Автор всей душой с несчастным и сердечным Храмовым: «…Плачет российский мужик. Раньше от розг, теперь — от тоски. Что же случилось с нами, Иван Никитич?! Что?»

Пьяную Грушу, которая ушла от осторожного Лашкова, привез на машине некий комбриг. Она крикнула двору, вылупившемуся на нее:

— Что смотрите, как сычи? Ну, кто святой, плюнь на меня. Может, ты, Никишкин? Сколько душ еще продал? Может, ты, Цыганкова? Передачки-то родной дочке носишь? Или все к Богу ходишь, как в исполком, — на бедность просить?

Ставни захлопывались… В отношении личного нравственного хозяйства во дворе проживало мало любителей гласности».

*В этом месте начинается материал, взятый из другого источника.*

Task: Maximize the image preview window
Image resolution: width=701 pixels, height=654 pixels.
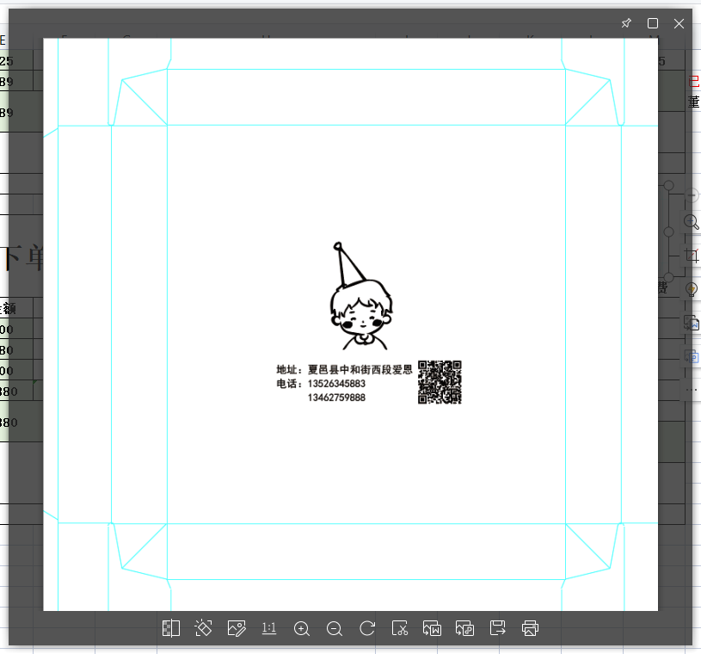Action: tap(653, 23)
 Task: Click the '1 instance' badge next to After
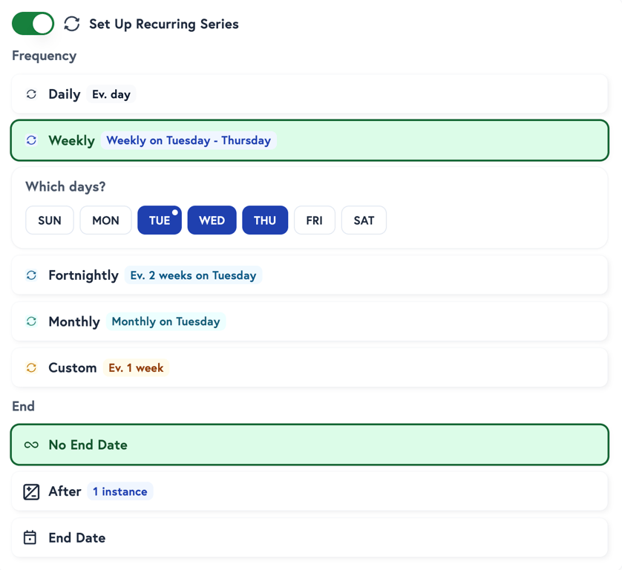coord(120,491)
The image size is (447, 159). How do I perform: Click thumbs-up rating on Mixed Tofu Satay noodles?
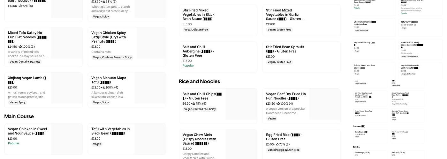pos(21,47)
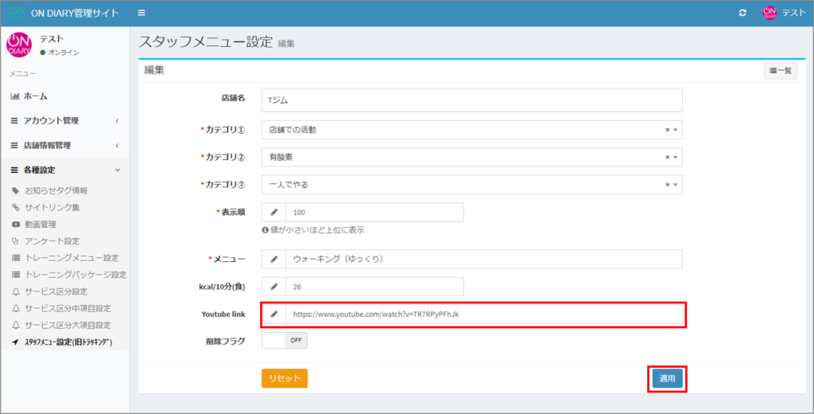Click pencil icon beside 表示順 field
The image size is (814, 414).
[274, 213]
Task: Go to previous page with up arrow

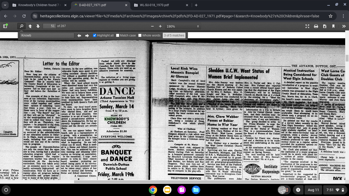Action: 30,26
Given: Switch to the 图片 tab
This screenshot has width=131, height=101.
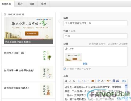Looking at the screenshot, I should click(20, 4).
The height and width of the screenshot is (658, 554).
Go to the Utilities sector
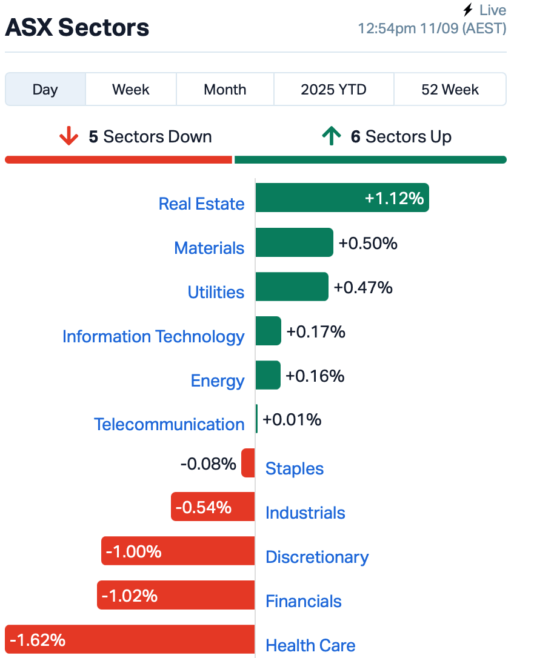tap(216, 292)
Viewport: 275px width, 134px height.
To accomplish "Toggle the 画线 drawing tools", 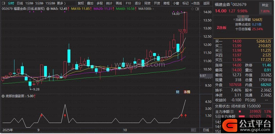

А ведь это всего-навсего один двор. Старый московский двор. Как и всюду, поглумилось время над человеческим достоинством, над верностью человека самому себе: за Никишкиным, дворовой смертью, стоял сам вождь народов, объявивший на весь мир, что «враги народа» ответят пудами крови.

Двор, как и вся Россия, становится безнравственным. Точно смерч прошел, крутясь, по двору. Оставил — измельчание души, люмпенизацию духа.

Повествование об этом завершается вдруг, как бы ни к селу, ни к городу, дурашливой рас-сейской частушкой, подчеркивающей бессмысленность страданий России и «во славу…» и «во имя…»

…Сидит Ваня на печи Курит валеный сапог……Внуки Лашковы почему-то не более счастливы, чем их отцы и деды. Хотя Сталин давно сгнил.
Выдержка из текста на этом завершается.